When J.J. Abrams (Star Wars Episode VIII: The Force Awakens) was sixteen years old, E.T. the Extra-Terrestrial came out in movie theaters. Looking at Abrams' career, it is hard to imagine he wasn't influenced by Spielberg's films. Fast forward, almost thirty years, and Abrams wrote a script about a group of kids that accidentally film a train crash while trying to make a zombie movie. Super 8 was released in the summer of 2011 and became a huge box office success. Paramount Pictures, in honor of the tenth anniversary of the film, is releasing the movie on 4K UHD.
Four months after his mother's accidental death, Joe (Joel Courtney; The Kissing Booth) helps his friend, Charles (Riley Griffiths; R.L. Stine's The Haunting Hour) film a zombie movie for the Super 8 film competition. While they are at an abandoned depot, they witness a train crash and realize it was caused by one of the teachers at their school. When they try to help him, he threatens them with a gun and tells them to leave before they get caught. Shortly after the group leaves, the United States Military shows up and begins "cleaning" the area. Over the next few days, unusual things happen around town causing the kids, along with Joe's father, Deputy Sheriff Jackson Lamb (Kyle Chandler; Godzilla vs. Kong) to start questioning and investigating the train wreck.
For such a young cast, they are extremely talented. Courtney's acting is excellent, and he is matched perfectly with Elle Fanning (The Neon Demon) who plays Alice, the lead actress in the Super 8 zombie movie the group is making. Griffiths plays the occasionally pushy best friend well. His turn as the director of this amateur film crew is very believable and effective. The rest of the cast does a good job as Joe and Charles' friends. Their banter-like dialogue makes it seem as if they are all friends in real life.

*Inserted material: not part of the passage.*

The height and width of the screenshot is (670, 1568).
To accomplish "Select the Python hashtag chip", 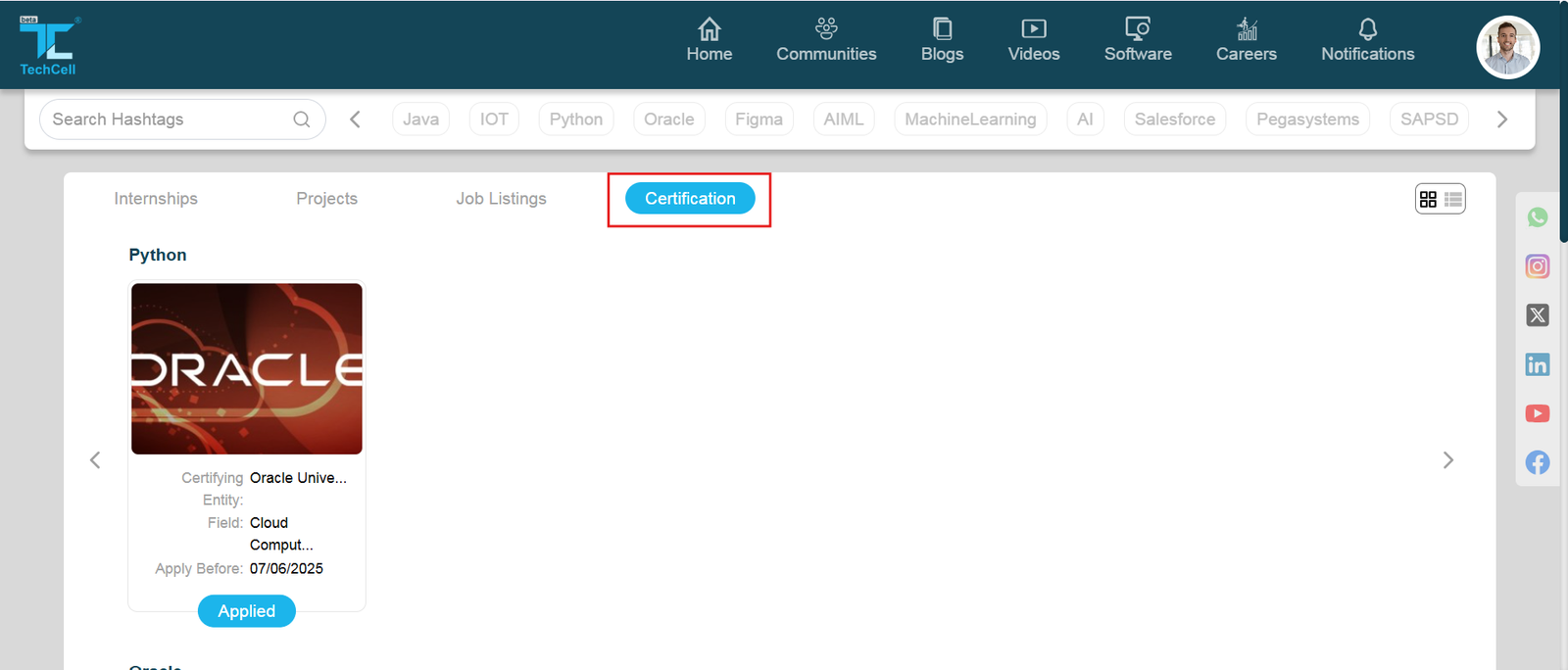I will (x=575, y=120).
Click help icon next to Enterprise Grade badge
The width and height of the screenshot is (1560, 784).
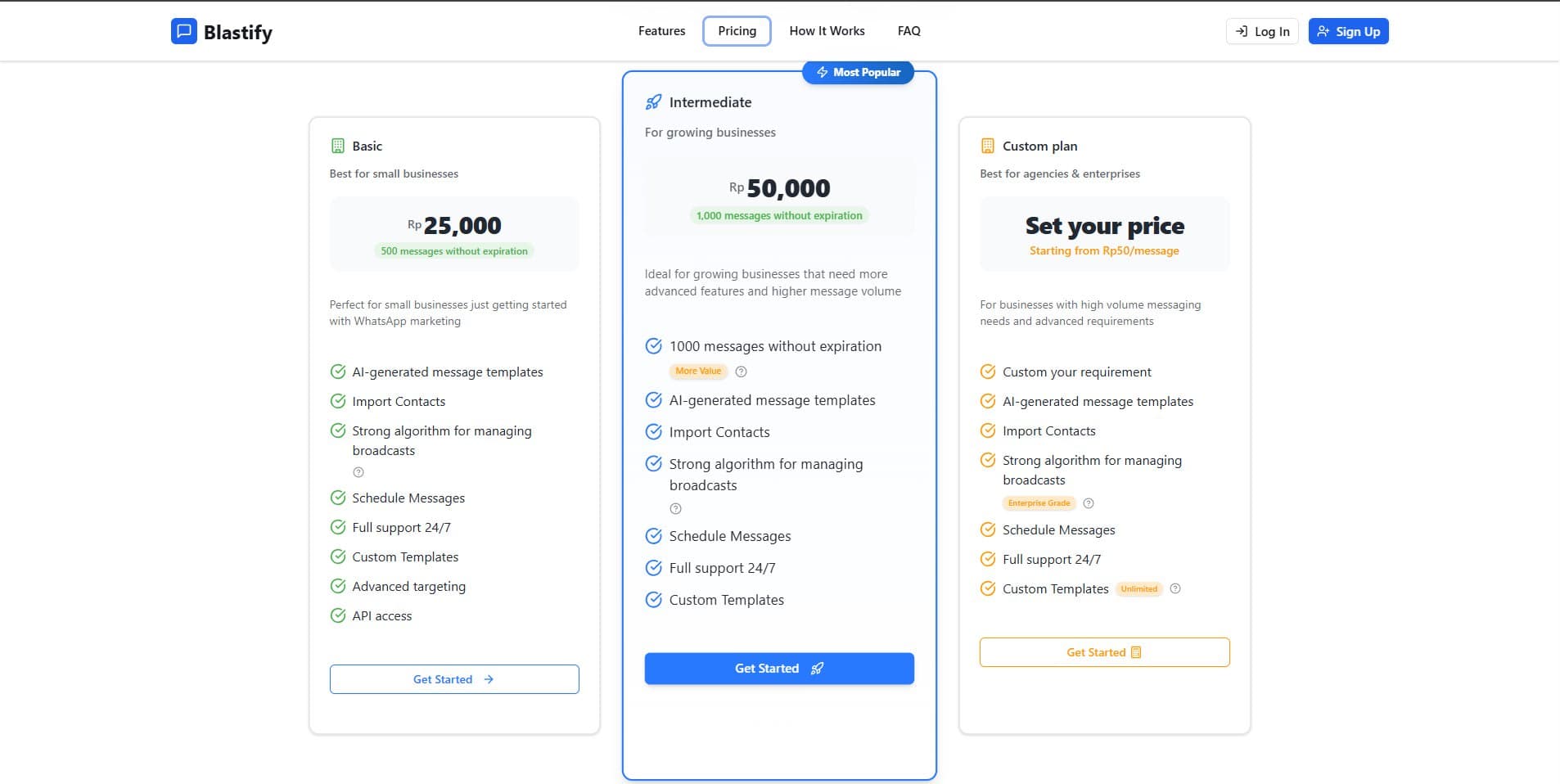point(1088,503)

The choice to upgrade this movie to 2160p resolution certainly pays off. The uptick in the video quality is definitely noticeable. The details are incredibly sharp and clean especially when the guys are trying to save Alice (Fanning) from the Alien. The intricate work that went into creating the alien (especially its face) is impressive so being able to see everything with such clarity is a treat.
The audio remains the original Dolby TrueHD 7.1 lossless soundtrack. While this may seem like an unusual decision instead of upgrading to Atmos, it was a smart move on Paramount's part. The TrueHD audio is bold enough to bring a robust and layered experience that compliments the video quality well. The special effects make use of the entire spectrum and can be heard utilizing all of the surround speakers. It offers a fullness not always heard even in more recent titles.

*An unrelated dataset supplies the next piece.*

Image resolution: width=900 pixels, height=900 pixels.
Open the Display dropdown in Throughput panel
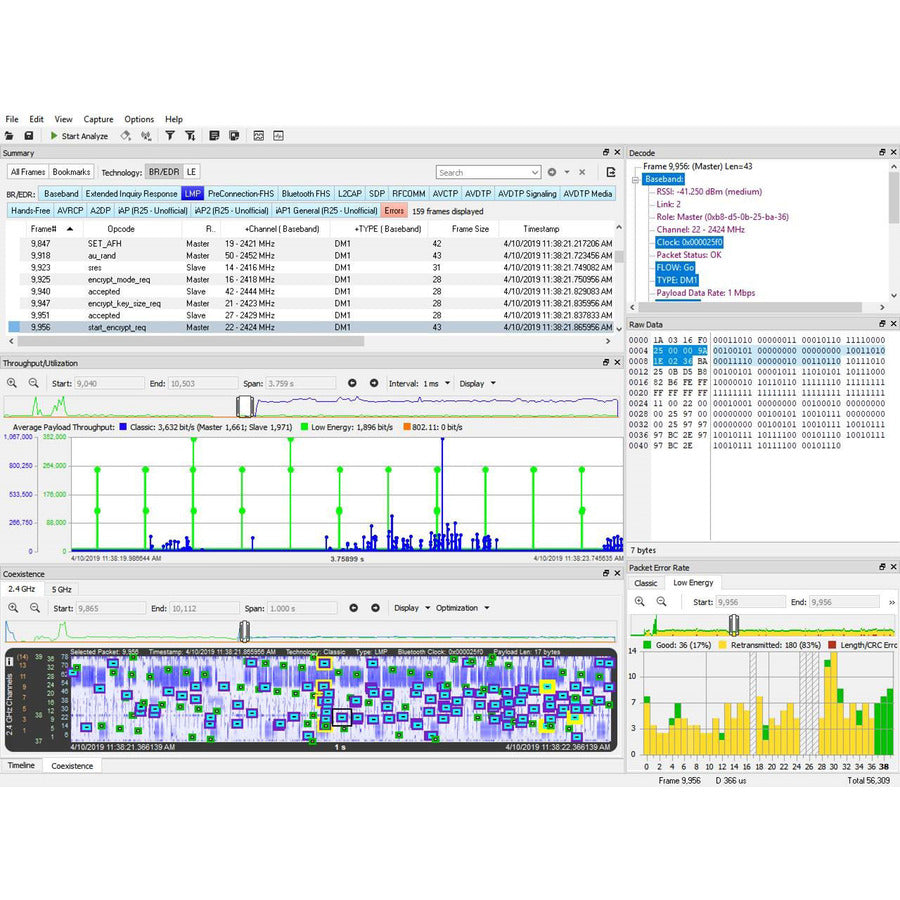coord(480,382)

The 4K combo pack includes a Digital HD code and over two hours of extras. The extras are all previously released and are only presented in 1080p resolution. They include Audio Commentary, The Dream Behind Super 8, The Search for New Faces, Meet Joel Courtney, Rediscovering Steel Town, The Visitor Lives, Scoring Super 8, Do You Believe in Magic?, The 8mm Revolution, Deconstructing the Train Crash, and Deleted Scenes. If you have seen them before, you can probably just browse through them but if you have yet to see them, they are worth a watch.
While Super 8 is pretty much a paint-by-numbers, plot-wise, it is entertaining and beautifully shot. I'm not sure why we even need the subplot of Joe's mother dying and someone needs to explain to J.J. Abrams that solar flares on film become rather annoying after a while, but the train crash was memorable, and the movie is enjoyable.

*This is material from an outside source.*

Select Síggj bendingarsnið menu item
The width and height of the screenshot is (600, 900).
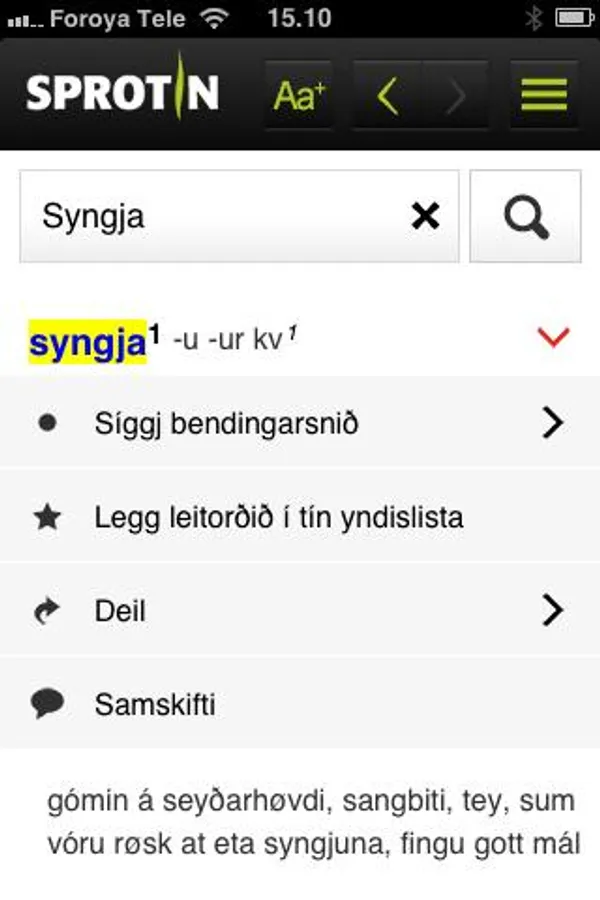[x=227, y=424]

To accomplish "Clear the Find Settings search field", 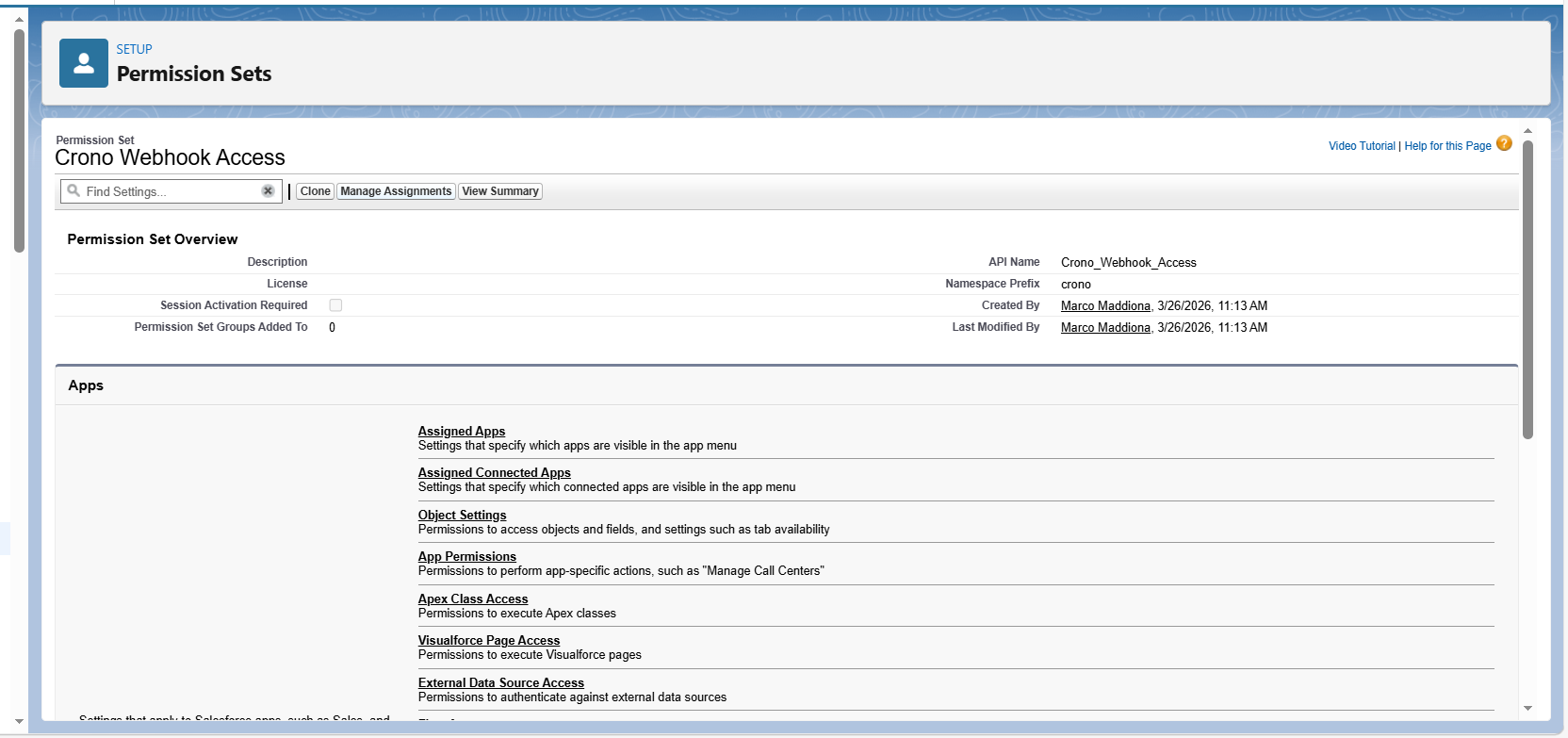I will point(268,191).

Of course, Abrams was influenced by E.T. the Extraterrestrial and with Steven Spielberg Producing the movie some comparisons were inevitable. Also, anyone who has seen Stranger Things on Netflix will find Super 8 very familiar, but I guess since imitation is the sincerest form of flattery, hopefully, Abrams isn't too mad at the popular Sci-Fi show.
Available on 4K UHD beginning on May 25, 2021, Super 8 is a film worth purchasing.